- Academic Editors
Fluctuations in mechanical force vectors within living cells can substantially influence the behavior and functions of proteins. Tau protein can spontaneously be raptured and entangled in refolding under picoNewton compressive forces that are biologically available in a living cell: a hidden aggregation pathway due to stress and crowding. Our findings were achieved through a customized modification of atomic force microscopy (AFM) for single-molecule manipulation. This previously hidden phenomenon of proteins rupturing collectively while subsequently and spontaneously refolding into a complex entangled conformation, distinct from the Tau protein’s folded or unfolded states, could potentially explain the early-event initiation of the aggregation of the Tau protein seen in various neurodegenerative diseases. This article introduces our recent discovery of the missing Tau protein property that is of significant relevance to the Tau protein and neurodegenerative disease research and medical treatment, aiming to stimulate the collective observation and a new perspective on the Tau aggregation mechanism and disease mechanism studies.

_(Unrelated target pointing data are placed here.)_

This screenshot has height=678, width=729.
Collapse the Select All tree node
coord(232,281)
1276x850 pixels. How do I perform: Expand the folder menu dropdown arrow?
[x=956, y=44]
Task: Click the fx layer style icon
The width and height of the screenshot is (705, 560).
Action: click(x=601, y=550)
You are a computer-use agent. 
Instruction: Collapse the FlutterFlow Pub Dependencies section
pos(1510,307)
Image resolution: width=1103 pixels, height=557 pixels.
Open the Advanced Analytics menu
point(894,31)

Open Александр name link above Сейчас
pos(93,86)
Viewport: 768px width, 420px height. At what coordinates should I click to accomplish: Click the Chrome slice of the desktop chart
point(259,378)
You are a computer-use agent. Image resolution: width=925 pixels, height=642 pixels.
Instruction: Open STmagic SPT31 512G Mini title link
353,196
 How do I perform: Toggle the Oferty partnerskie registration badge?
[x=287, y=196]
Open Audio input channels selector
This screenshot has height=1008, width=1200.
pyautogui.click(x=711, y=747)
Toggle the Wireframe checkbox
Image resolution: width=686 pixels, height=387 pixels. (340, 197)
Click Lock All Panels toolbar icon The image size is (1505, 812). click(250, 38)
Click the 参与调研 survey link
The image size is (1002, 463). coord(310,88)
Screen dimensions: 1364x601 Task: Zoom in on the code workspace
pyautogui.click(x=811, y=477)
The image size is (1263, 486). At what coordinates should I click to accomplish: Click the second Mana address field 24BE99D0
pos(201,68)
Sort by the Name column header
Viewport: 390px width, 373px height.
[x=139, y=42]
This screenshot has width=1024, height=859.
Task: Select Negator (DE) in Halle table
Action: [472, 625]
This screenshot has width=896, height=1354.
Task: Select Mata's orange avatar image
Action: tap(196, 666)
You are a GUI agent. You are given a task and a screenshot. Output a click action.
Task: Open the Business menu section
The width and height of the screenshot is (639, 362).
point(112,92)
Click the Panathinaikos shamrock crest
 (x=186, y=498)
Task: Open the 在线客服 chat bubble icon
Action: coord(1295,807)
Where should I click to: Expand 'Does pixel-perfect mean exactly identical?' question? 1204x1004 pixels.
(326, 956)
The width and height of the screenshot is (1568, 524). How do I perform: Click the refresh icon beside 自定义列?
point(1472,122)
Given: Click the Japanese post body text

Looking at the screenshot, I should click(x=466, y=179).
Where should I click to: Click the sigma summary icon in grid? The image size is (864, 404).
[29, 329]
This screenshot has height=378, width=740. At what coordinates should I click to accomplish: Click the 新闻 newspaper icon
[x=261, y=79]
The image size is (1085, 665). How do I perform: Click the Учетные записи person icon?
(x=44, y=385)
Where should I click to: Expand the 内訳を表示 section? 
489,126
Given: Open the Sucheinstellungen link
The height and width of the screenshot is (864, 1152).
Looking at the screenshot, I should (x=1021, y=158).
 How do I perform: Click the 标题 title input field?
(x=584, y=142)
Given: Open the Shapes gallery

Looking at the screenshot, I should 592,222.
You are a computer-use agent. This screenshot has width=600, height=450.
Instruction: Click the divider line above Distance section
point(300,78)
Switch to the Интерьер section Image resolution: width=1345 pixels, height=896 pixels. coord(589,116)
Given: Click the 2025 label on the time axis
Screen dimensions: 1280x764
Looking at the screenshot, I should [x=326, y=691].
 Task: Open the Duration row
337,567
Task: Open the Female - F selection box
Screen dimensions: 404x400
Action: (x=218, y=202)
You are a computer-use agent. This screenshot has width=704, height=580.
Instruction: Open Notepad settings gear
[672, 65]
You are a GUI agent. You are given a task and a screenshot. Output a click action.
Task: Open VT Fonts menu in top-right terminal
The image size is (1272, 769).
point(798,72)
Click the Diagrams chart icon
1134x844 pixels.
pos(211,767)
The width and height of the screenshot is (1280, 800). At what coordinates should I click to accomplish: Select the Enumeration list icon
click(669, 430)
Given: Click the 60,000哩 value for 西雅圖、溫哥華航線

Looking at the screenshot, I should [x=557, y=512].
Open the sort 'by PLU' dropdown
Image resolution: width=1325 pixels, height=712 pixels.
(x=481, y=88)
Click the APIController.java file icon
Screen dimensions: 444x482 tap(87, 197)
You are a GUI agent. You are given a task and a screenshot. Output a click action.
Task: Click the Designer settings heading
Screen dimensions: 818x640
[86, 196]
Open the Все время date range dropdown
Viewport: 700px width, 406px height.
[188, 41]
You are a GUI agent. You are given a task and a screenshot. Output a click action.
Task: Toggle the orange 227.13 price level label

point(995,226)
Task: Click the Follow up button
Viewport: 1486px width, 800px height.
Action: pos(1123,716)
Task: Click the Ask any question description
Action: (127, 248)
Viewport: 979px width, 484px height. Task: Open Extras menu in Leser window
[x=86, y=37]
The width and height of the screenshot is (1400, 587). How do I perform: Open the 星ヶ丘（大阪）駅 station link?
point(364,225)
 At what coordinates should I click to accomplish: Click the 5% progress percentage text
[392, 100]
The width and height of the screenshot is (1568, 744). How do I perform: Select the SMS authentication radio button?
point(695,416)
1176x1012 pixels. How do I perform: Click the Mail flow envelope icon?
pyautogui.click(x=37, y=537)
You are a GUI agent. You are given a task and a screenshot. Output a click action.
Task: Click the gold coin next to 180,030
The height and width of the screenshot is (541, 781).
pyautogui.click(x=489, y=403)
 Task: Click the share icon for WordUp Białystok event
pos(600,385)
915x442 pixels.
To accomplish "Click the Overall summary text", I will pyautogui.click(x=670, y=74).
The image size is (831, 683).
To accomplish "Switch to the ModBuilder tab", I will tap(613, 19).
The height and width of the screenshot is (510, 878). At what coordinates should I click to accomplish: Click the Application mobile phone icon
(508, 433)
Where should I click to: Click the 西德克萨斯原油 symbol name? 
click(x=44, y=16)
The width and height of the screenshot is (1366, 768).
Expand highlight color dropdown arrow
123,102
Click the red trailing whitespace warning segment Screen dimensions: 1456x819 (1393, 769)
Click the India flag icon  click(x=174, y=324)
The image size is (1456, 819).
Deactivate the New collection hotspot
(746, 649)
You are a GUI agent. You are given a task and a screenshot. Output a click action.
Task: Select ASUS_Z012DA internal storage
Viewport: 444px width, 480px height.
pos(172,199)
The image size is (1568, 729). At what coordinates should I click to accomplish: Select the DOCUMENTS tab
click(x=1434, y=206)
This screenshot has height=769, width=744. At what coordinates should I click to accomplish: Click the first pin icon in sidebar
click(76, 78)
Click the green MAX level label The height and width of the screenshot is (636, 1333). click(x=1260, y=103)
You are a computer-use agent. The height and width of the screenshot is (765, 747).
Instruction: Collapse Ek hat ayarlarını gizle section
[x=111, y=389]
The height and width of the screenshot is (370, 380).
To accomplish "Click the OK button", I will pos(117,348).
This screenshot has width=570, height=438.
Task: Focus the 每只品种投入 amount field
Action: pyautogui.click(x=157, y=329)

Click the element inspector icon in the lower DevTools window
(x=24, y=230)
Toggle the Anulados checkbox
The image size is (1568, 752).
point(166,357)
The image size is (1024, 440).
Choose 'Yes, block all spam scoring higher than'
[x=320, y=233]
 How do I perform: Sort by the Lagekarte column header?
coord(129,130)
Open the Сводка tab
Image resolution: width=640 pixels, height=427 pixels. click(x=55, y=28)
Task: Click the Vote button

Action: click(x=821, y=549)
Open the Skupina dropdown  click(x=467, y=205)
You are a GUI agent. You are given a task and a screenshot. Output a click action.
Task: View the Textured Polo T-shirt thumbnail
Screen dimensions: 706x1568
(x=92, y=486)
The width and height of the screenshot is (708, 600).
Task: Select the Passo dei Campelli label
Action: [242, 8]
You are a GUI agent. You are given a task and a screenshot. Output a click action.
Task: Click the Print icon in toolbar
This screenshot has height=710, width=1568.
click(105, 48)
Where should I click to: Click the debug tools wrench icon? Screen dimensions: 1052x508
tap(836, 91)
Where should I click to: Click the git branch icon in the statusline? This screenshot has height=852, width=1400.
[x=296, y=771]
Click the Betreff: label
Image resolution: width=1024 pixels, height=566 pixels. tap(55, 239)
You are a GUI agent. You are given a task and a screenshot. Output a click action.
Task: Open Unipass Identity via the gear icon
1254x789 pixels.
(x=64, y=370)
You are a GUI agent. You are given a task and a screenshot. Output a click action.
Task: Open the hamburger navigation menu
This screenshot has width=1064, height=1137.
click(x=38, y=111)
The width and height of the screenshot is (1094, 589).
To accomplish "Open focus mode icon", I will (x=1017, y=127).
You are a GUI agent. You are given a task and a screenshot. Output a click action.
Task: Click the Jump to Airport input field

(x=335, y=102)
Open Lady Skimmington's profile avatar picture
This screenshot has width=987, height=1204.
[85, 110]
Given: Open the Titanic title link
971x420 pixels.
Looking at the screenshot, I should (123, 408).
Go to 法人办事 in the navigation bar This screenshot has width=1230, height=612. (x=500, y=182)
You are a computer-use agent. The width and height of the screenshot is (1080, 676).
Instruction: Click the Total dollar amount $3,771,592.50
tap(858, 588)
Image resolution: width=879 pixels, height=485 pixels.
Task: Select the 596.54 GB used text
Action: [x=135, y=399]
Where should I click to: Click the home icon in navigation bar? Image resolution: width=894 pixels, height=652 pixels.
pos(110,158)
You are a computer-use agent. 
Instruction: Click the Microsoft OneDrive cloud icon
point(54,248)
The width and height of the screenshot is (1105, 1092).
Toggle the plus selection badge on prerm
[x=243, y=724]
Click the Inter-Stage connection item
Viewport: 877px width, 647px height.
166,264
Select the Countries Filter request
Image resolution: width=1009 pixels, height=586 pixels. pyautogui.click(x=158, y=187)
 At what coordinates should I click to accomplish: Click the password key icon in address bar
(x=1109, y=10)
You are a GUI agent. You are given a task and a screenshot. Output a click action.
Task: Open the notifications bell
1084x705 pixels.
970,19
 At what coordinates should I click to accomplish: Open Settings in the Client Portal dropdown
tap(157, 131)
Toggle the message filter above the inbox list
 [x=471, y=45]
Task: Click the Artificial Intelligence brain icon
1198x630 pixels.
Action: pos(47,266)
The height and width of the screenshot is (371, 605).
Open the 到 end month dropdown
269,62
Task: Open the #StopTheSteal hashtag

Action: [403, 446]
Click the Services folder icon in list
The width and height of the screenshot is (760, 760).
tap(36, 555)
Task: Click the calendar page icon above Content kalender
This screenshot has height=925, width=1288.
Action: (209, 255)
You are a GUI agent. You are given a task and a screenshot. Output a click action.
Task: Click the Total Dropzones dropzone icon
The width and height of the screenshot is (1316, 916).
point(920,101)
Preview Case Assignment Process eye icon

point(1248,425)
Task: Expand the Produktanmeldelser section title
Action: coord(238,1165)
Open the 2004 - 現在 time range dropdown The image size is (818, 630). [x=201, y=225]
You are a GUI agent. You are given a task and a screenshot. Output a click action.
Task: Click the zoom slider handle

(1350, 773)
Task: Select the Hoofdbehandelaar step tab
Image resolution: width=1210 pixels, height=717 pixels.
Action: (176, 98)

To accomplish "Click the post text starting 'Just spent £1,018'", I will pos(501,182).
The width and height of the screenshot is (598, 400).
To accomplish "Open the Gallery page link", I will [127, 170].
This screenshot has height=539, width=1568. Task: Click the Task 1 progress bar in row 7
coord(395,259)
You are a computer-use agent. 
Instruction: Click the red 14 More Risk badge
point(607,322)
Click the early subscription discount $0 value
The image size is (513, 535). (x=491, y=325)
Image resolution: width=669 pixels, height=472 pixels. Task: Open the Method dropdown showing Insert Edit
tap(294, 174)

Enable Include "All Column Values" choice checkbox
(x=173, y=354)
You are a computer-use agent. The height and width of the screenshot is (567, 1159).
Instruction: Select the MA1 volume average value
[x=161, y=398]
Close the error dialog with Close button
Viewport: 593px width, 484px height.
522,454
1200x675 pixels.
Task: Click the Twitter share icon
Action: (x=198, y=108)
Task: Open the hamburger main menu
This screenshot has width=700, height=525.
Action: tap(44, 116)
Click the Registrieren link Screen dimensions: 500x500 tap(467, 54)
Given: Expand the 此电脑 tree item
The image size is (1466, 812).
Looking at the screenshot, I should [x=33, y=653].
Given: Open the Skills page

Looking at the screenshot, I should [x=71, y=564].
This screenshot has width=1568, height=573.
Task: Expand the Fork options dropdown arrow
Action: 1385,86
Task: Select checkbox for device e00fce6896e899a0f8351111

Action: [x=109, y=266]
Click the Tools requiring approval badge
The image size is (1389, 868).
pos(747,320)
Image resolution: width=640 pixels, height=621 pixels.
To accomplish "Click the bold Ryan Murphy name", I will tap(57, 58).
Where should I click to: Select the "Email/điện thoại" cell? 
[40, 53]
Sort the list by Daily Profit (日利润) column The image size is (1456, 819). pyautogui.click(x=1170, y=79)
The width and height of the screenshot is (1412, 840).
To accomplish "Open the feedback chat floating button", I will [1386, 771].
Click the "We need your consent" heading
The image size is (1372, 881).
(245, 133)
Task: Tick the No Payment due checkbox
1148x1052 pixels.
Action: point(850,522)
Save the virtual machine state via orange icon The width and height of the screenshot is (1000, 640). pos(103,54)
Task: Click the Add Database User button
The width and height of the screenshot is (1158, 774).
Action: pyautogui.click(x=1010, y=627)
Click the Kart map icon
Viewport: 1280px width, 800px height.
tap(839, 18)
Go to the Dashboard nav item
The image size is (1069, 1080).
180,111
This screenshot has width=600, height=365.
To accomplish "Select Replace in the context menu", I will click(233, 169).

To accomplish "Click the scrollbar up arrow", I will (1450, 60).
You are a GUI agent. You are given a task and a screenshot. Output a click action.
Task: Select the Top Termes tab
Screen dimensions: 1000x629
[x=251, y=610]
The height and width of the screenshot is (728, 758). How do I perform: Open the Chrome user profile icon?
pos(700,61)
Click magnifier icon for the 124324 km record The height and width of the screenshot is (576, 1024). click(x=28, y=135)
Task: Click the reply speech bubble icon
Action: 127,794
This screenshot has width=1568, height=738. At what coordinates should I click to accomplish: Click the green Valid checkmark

Tau protein can undergo abnormal aggregation and form insoluble fibrils, a hallmark of several neurodegenerative diseases, including Alzheimer’s disease (AD), Parkinson’s disease (PD), and frontotemporal dementia. Literature has reported that increased oxidative stress and inflammation can promote the pathogenesis of Tau protein aggregation [1, 2, 3, 4, 5, 6, 7, 8]. Although the detailed mechanisms of the Tau protein aggregation are still not fully understood, it is generally believed that they involve the disruption of the Tau protein’s binding to microtubules, the induction of conformational changes, and the promotion of oxidative stress and inflammation [1, 2, 3, 4, 5, 6, 7, 8, 9, 10, 11, 12]. Oxidative stress and inflammation can increase the crowding in a living cell, which increases the local-environment mechanical force fluctuation amplitudes of the Tau proteins. Understanding the underlying reasons for the emergence of Tau aggregates and the impairment of their usual functions has been a primary area of investigation, aiming to enhance the development of improved diagnostics and therapeutic approaches [1, 2, 3, 4, 5, 6, 7, 8, 9, 10, 11, 12, 13, 14].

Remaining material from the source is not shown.